The reason ostriches and others avoid political news is simple: “It’s all negative; it’s divisive; I’m sick of it,” the Democratic pollster Celinda Lake told me, relaying the views she hears in focus groups.

In Jacksonville, Florida, 31-year-old Tawna Barker didn’t watch the debates, and on social media, she scrolls past political news, skipping what she feels are “inflammatory, heavily one-sided articles.” She plans to vote for a third-party candidate. “Neither [Trump nor Harris] really seems like they’re actually going to do anything to help us,” she told me.

Barker, who in 2016 supported Bernie Sanders, seemed disappointed by the fact that Hillary Clinton was the Democratic nominee that year. “Whoever’s running stuff behind the scenes is just gonna pick who they want to pick, and we just have to go along with it,” she said.

Cheryl Wilson Obermiller, a 66-year-old near Kansas City, Missouri, told me that she and her husband have swapped watching the news for taking walks or watching, say, Masterpiece Theater. She finds the news inflammatory, addictive, and occasionally insulting to people like her—she’s voting for Trump. She asks herself, “Am I wasting time watching politics when I could be helping my neighbor? And I think that’s something we all have to consider. Am I watching politics that are feeding in me an attitude that would make me look down on or dislike people?”

Obermiller still spends about an hour a day either reading or watching the news, down from about four to six hours several years ago. She gets the news that she does consume through Facebook groups and from Fox News’s Greg Gutfeld, “because I think he’s funny, even though a lot of times he says things that I kind of laugh about but I think are kind of mean,” she said.

Ignoring political news has become easier in recent years. Nearly half of Americans don’t subscribe to any news sources. Those seeking to dodge campaign coverage can choose to spend their time on apolitical TikToks and Instagram reels, and watch Netflix instead of CNN. “For people who are not interested in politics, which is most people, it’s actually easier than ever to not watch news shows, to not have the algorithm in your social-media feeds give you political information,” David Broockman, a political scientist at UC Berkeley, told me.

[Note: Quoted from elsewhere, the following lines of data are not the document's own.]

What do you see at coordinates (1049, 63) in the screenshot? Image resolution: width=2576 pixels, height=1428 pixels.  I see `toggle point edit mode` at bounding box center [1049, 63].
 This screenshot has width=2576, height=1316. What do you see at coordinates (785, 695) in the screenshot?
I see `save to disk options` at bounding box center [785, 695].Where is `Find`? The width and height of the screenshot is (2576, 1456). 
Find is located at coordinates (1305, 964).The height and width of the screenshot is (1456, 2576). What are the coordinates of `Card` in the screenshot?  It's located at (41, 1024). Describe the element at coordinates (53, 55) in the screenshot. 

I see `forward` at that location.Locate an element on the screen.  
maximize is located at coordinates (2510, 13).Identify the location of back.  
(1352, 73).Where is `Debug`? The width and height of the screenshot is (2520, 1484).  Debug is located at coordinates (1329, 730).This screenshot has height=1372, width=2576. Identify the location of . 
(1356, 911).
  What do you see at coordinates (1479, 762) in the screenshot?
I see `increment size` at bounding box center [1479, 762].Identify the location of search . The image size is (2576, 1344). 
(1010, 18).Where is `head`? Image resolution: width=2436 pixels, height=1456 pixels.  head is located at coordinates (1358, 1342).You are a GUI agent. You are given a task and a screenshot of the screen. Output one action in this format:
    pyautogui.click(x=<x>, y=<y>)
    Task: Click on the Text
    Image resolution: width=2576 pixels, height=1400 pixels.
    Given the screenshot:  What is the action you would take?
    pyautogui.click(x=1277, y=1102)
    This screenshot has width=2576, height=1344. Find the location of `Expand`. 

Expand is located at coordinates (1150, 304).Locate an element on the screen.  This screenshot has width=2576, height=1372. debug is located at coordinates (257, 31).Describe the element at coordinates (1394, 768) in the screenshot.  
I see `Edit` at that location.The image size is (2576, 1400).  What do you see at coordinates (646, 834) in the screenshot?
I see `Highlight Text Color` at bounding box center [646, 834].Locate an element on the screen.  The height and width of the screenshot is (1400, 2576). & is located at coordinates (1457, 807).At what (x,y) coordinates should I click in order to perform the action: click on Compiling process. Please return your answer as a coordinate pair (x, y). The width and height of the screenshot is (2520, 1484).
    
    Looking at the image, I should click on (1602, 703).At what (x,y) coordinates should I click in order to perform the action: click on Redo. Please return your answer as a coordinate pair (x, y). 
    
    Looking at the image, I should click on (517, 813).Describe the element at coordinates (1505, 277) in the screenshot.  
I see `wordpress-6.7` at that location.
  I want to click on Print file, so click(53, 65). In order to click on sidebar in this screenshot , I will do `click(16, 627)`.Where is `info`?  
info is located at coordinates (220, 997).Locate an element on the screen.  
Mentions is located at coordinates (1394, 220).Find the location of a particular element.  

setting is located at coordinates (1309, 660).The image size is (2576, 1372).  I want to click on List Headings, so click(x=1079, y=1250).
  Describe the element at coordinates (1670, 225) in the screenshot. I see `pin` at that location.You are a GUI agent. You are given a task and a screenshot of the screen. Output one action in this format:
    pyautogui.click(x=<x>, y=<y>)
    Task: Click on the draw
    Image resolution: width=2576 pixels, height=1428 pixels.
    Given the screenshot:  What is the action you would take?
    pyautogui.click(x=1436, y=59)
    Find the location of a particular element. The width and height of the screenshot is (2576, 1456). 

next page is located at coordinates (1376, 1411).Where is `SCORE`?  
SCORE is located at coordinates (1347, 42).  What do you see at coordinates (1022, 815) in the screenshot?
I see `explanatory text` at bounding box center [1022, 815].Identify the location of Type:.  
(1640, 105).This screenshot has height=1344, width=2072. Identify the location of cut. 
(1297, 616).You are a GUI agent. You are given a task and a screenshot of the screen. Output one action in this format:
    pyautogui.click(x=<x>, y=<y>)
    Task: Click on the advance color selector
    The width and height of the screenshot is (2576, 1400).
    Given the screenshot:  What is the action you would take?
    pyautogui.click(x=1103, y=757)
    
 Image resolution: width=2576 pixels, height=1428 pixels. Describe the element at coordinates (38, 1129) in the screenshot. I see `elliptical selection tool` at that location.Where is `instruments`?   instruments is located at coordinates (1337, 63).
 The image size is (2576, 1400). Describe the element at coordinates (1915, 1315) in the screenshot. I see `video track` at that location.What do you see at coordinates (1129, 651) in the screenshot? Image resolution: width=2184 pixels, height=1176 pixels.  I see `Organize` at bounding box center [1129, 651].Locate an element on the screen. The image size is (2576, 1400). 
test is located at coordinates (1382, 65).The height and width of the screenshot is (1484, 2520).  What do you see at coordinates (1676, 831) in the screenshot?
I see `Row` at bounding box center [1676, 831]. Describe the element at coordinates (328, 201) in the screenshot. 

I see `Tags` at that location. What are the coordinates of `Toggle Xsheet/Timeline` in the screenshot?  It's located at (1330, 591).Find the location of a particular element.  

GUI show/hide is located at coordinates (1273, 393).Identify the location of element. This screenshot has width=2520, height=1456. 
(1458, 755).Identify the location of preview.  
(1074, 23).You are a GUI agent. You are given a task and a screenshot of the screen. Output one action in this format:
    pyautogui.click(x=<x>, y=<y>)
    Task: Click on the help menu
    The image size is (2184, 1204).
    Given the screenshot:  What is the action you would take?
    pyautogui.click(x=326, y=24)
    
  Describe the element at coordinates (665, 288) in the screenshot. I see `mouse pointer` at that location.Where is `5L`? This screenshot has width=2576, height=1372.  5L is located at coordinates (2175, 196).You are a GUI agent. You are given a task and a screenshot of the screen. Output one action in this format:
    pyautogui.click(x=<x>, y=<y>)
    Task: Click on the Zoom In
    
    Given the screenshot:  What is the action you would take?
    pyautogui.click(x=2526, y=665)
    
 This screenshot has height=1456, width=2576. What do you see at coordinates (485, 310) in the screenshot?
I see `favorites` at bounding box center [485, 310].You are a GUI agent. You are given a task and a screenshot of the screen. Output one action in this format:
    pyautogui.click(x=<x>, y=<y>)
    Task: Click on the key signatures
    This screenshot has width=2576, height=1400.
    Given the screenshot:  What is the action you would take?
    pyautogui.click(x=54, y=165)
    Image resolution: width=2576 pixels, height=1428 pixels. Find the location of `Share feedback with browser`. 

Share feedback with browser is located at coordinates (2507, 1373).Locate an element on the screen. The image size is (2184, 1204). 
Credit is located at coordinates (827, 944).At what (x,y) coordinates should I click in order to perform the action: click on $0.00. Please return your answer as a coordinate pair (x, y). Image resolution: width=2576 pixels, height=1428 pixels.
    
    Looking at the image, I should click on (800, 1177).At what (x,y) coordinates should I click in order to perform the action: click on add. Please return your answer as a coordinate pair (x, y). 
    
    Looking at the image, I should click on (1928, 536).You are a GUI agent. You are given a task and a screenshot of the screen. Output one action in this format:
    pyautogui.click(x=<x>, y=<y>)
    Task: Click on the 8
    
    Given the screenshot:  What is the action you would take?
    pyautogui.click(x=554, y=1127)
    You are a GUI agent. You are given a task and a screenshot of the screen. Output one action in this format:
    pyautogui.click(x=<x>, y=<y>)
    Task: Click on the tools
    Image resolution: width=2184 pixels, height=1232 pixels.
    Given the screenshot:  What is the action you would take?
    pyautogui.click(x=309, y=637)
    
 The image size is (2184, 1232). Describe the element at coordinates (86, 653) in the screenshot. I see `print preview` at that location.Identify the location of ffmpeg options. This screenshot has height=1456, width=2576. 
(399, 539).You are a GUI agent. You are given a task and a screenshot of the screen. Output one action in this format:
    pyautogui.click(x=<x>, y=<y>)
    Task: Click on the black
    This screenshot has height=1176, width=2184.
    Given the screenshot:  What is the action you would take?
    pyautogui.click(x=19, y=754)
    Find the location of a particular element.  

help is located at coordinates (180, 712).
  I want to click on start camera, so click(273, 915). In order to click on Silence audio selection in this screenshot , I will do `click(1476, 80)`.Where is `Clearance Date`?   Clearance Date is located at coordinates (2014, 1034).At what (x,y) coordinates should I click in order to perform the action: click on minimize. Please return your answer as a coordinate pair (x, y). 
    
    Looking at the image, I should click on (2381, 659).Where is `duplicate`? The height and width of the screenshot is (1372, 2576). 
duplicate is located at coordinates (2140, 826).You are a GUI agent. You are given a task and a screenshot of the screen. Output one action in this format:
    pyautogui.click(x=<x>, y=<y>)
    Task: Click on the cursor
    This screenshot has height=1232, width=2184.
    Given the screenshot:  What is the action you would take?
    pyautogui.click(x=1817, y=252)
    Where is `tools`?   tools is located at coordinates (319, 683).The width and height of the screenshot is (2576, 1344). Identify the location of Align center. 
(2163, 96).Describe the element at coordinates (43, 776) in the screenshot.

Broockman found in a recent study that just 15 percent of Americans watch at least eight hours of “partisan” TV, such as Fox or MSNBC, each month. “However little you think voters care about politics, you will still always overestimate how much they care,” Broockman said. This helps explain why both Trump and Harris are appearing on podcasts such as The Joe Rogan Experience and Call Her Daddy—they’re trying to get around people’s “I hate politics” filters.

If people are tuning out, it might not matter much for the election results. Most people already know whom they’re going to vote for; the universe of truly undecided voters is very small—likely less than 15 percent of the electorate. “The vast, vast, vast majority of voters settle into who they’re voting for, for whatever reasons they are, and then that’s kind of that, and there’s no information that they can get that is going to bump them off,” Dan Judy, a Republican pollster with North Star Opinion Research, told me. “There’s really a small number in most political campaigns of voters who are truly persuadable.” The willfully tuned-out will likely end up voting for whichever party they’ve always supported, but they will have suffered less agita in the process.

Jarrell, the pastor, feels that his approach to the news has made him more serene, and has given him more time to focus on his church and his family. “I believe that there’s a loving God in control of the universe,” he said, “and no matter who’s in the Oval Office, God’s still in heaven. And things are going to be okay.” That’s a hope he shares, surely, with Americans of all political persuasions.